| REQUIREMENT |
Everything in the records must be reproduced exactly, except for the pictures.

| PROVIDED ENTRIES |
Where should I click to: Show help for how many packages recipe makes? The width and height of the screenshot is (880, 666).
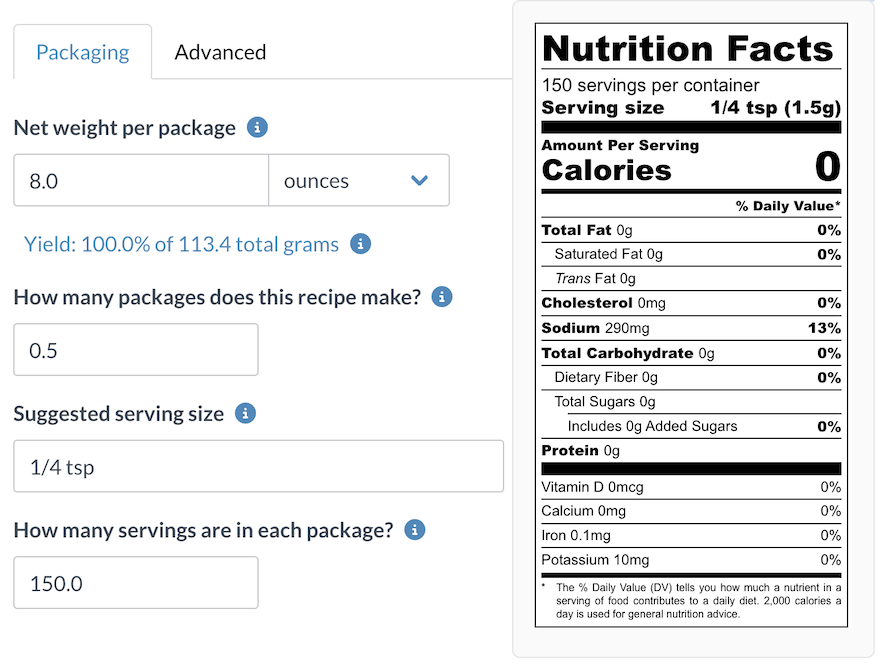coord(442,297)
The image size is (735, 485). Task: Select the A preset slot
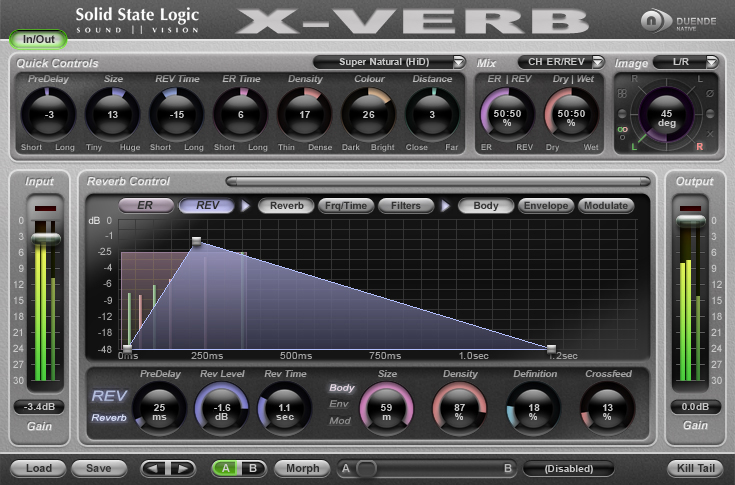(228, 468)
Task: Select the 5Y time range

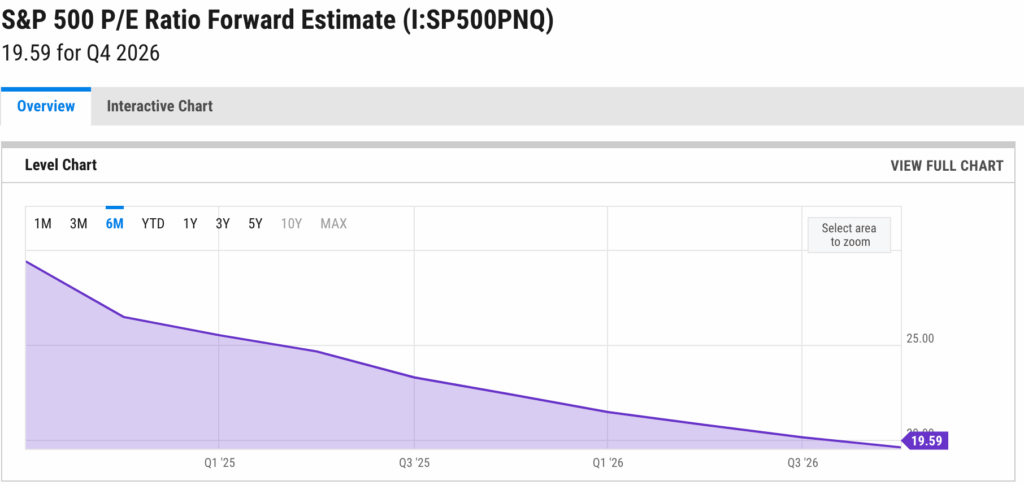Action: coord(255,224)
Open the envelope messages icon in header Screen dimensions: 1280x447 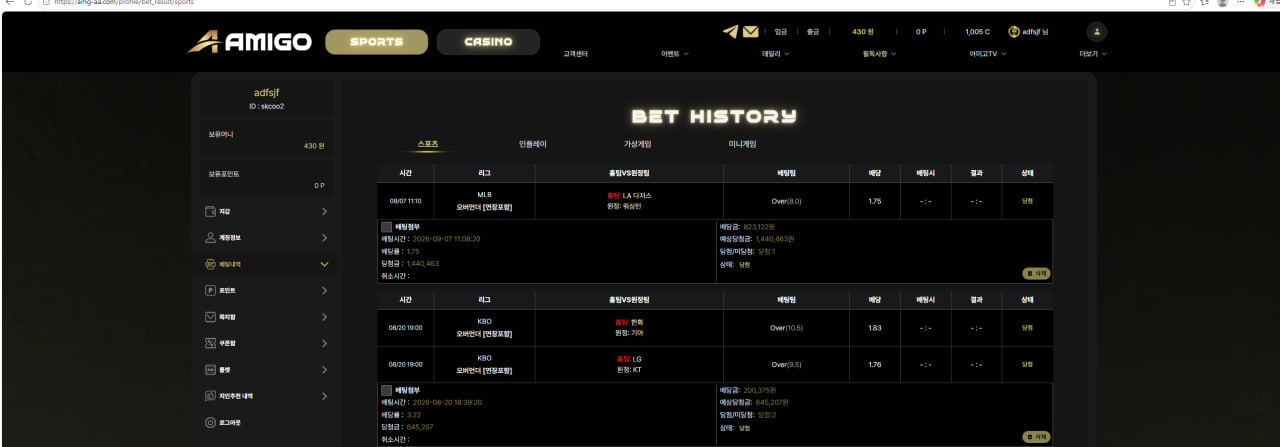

| SOLVED PROBLEM |
Where should I click to: Show help for how many packages recipe makes? The width and height of the screenshot is (880, 666).
coord(442,297)
The image size is (735, 485). Task: Select the A preset slot
(228, 468)
Task: Select the 5Y time range

Action: coord(255,224)
Open the envelope messages icon in header Screen dimensions: 1280x447 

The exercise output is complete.